Non c’è niente di Zavattiniano nel mio lavoro. Io non pedino nessuno, non guardo il mondo attraverso buchi di serrature, non osservo gli animali nella gabbia dello zoo. Io sono semplicemente già lì, dentro la gabbia, con loro, che sono tanti, troppi, la maggioranza silenziosa che nessuno ascolta, che nella realtà dei fatti è tutt’altro che marginale, anzi, è il vero centro del mondo.
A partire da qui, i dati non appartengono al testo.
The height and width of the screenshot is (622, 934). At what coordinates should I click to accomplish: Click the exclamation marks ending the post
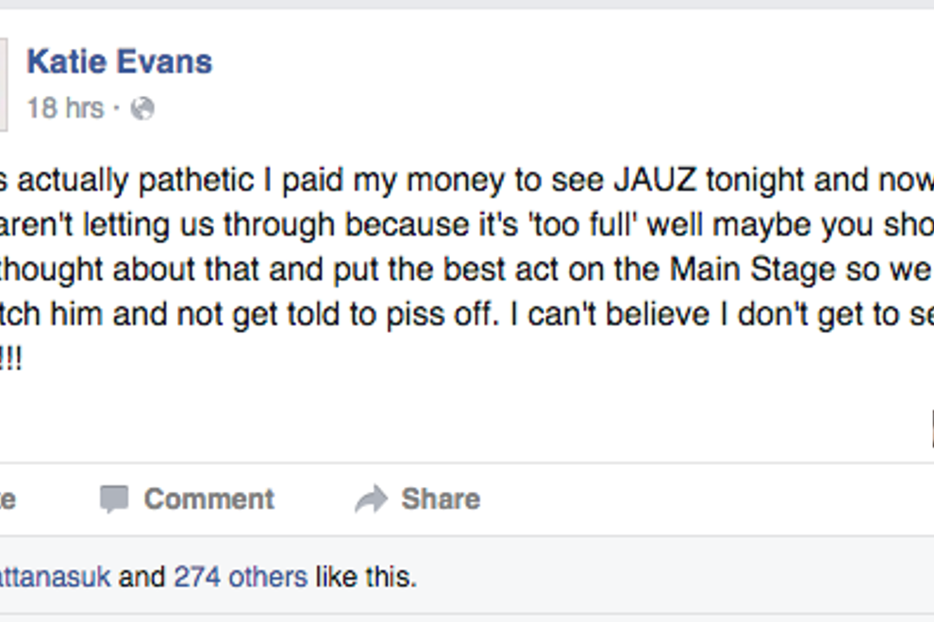pos(11,361)
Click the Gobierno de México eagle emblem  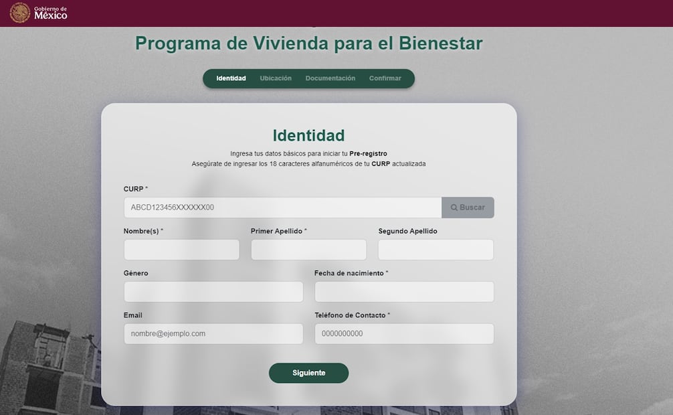[21, 12]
Dunque i miei sentimenti, le mie esperienze, la mia rabbia e le mie paure più profonde, estremizzate e portate sullo schermo. Quasi un modo per allontanarle, trasformarle da negative a positive, da veleno ad antidoto. Le voglio mostrare attraverso il cinema col tentativo di renderle più cristalline e comprensibili possibile, come fossero messe in scena in un film di Chaplin o in un cartone animato giapponese degli anni ottanta. Attraverso l’utilizzo di un meccanismo narrativo diretto, emotivamente chiaro, che non ha paura di mostrarsi nella sua autentica natura, e con un linguaggio figlio di un cinema, un tempo popolare, ora quasi dimenticato. Un cinema fatto di personaggi, in cui tutti gli elementi espressivi che mi hanno fatto innamorare dello schermo quando ero adolescente, sono vivi in un unico corpo. Le solitudini, il sentimento di rivalsa, i perdenti, l’amore, la follia, il melodramma, l’utilizzo della colonna sonora come elemento protagonista. Tutti fattori preposti ad un’intensità narrativa ariosa, rapida, avvincente, amara, ironica, avventurosa e dolorosa al tempo stesso.
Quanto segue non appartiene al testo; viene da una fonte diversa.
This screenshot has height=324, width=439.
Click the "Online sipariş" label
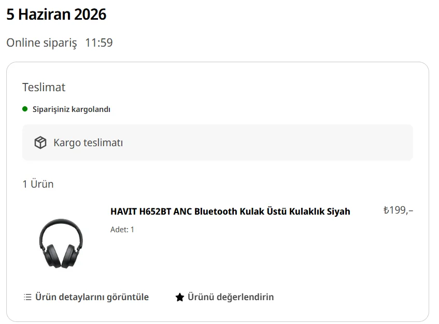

In “Ovunque proteggimi” c’è la volontà di espandere il cuore pulsante di Alessandro e Francesca e di mostrarlo all’umanità intera, quella stessa umanità che non si accorge della loro esistenza e voglia di vivere, ma anche quell’umanità di cui loro e noi stessi facciamo parte. Una battaglia persa in partenza, che però può darci, solo per un attimo, la sensazione di sentirmi e di sentirci, un po’ meno soli.